Posts Tagged ‘bailouts’

Congress Will Examine the Fed’s Actions During the Financial Crisis

Tuesday, May 25th, 2010

A bipartisan Senate votes to investigate the Fed’s actions before and during the financial crisis.  In a rare moment of bipartisanship, the Senate voted 96 - 0 to attach a modified version of an amendment proposed by Sen. Bernard Sanders (I-VT) to the financial regulatory bill to investigate transparency in emergency lending practices by the Federal Reserve during the financial crisis.  “This amendment begins the process of lifting the veil of secrecy of perhaps the most powerful federal agency,” Sanders said.  The vote also is a nod to public frustration with the government’s Wall Street bailout.

President Barack Obama has asked Congress to enact reform legislation that will make capital markets less susceptible to crises.  The Senate’s vote will clarify the Fed’s emergency lending practices during the crisis when it put hundreds of billions of dollars into the financial markets to stabilize the economy.  The proposal marks the first time the Fed has been investigated this thoroughly by Congress.

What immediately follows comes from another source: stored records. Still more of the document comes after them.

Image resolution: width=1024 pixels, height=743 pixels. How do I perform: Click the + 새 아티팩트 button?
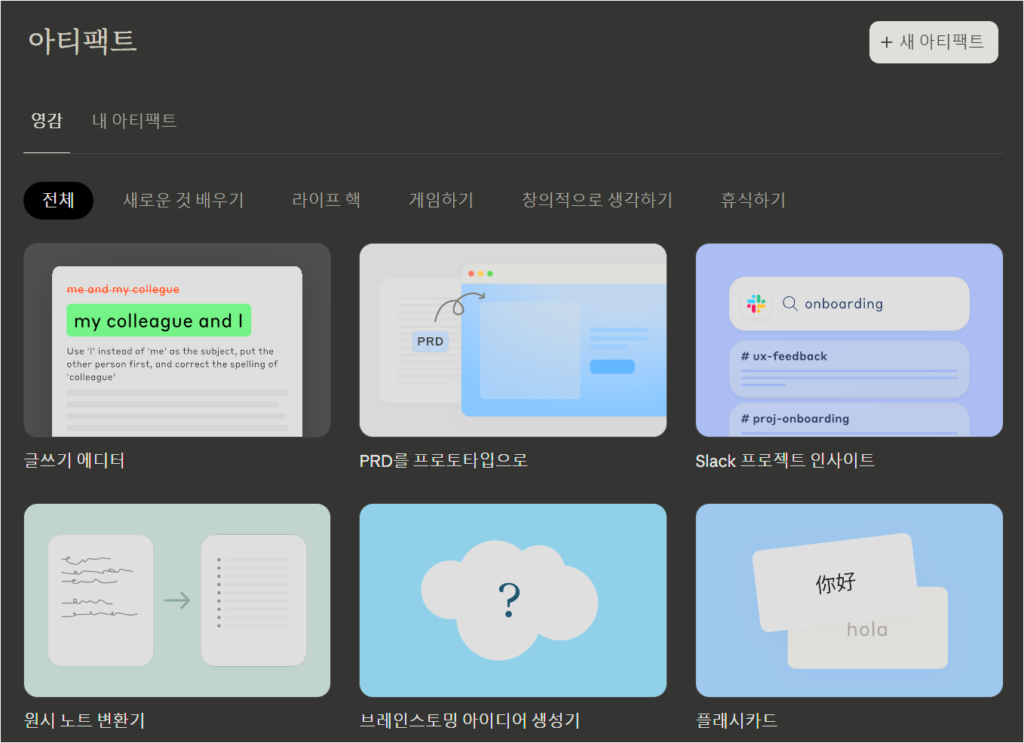932,42
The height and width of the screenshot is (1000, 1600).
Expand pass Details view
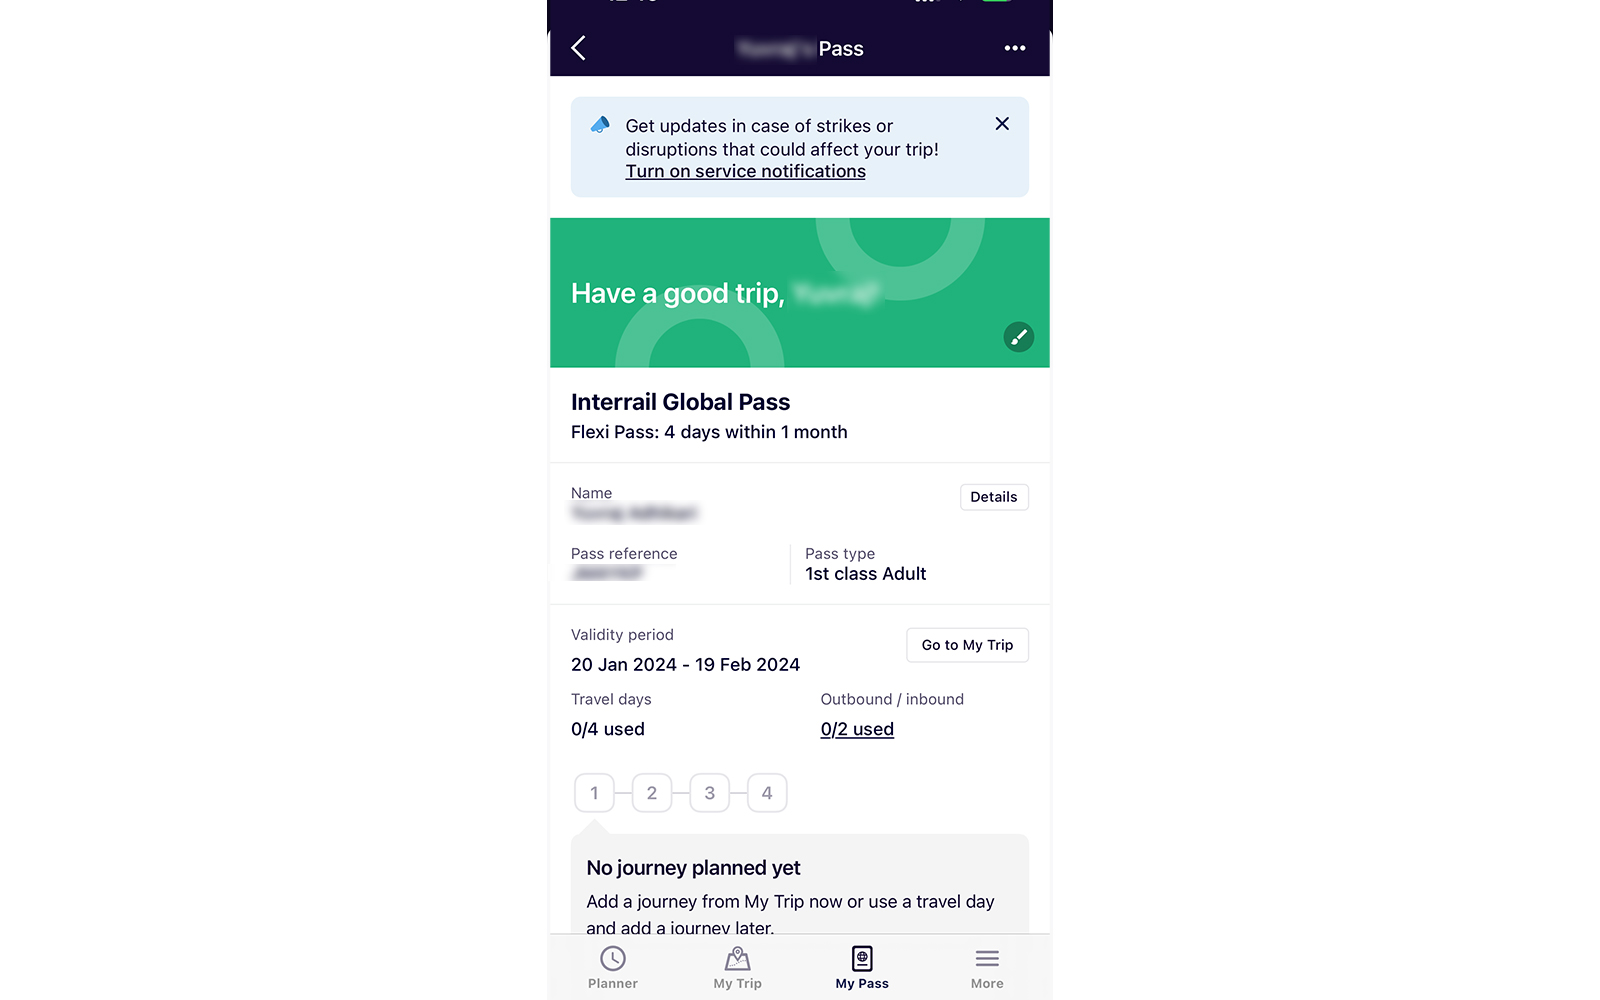994,497
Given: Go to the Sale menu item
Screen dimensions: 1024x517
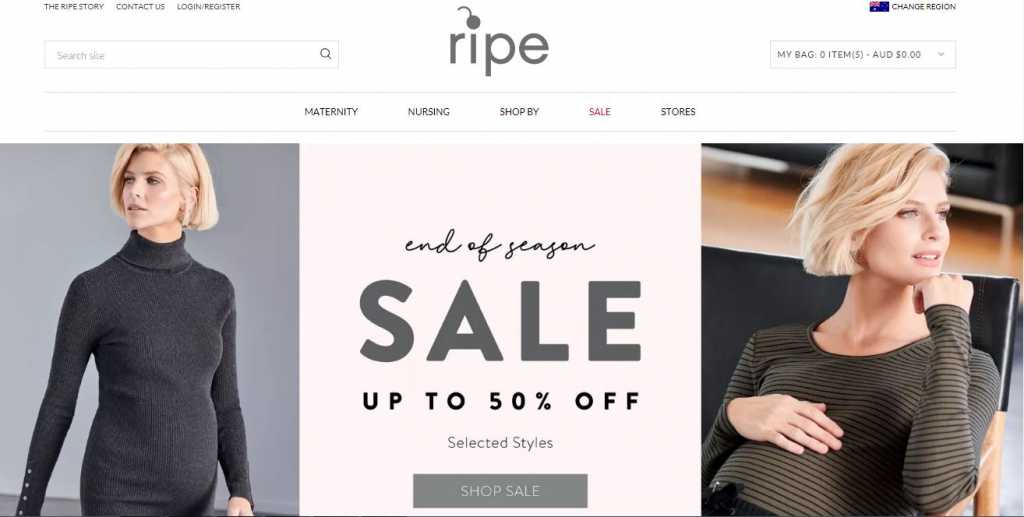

The Senate wants to scrutinize the Fed’s role in the time leading up to and during the financial crisis to determine if there were any regulatory gaffes.  Passage of the amendment allows a one-time audit of the Fed’s emergency lending since December 2007.  Additionally, the Fed will have to publicly disclose detailed data about which financial institutions it has lent money to by December 1.  Although the Fed initially was uneasy about the audit, its comfort level has now improved.  According to Jeffrey Lacker, president of the Federal Reserve Bank of Richmond, “I’m comfortable with the modified Sanders amendment.”

Successful TARP Extended Through Most of 2010

Monday, February 22nd, 2010

Geithner extends TARP program through most of next year.  An independent audit released by the bipartisan Congressional Oversight Panel (COP) has found the $700 billion Troubled Asset Relief Program (TARP) to be effective, so much so that the Department of the Treasury has extended it to October 3, 2010.  Treasury Secretary Timothy Geithner plans to use the remaining funds to assist families facing foreclosure and give loans to small businesses.

The COP was unable to fully gauge TARP’s impact because of other forces such as the $787 billion American Recovery and Reinvestment Act, tax cuts and actions by the Federal Reserve and Federal Deposit Insurance Company.  “Even so, there is broad consensus that the TARP was an important part of a broader government strategy that stabilized the U.S. financial system by renewing the flow of credit and averting a more acute crisis,” according to the report.  “Although the government’s response to the crisis was at first haphazard and uncertain, it eventually proved decisive enough to stop the panic and restore market confidence.”

That said, after 14 months of TARP, the panel admits that problems remain.  Banks are still skittish about making loans, toxic mortgage-related assets are still sullying banks’ balance sheets and smaller banks are susceptible to difficulties in the commercial real estate sector.  And, with 13 million additional home foreclosures expected over the next five years, “TARP’s foreclosure mitigation programs have not yet achieved the scope, scale and permanence necessary to address the crisis.”

Repayments from banks that received TARP dollars are expected to total $116 billion, including $45 billion that is being returned by Bank of America.  The government is likely to receive as much as $175 billion in repayments from companies it rescued by the end of 2010.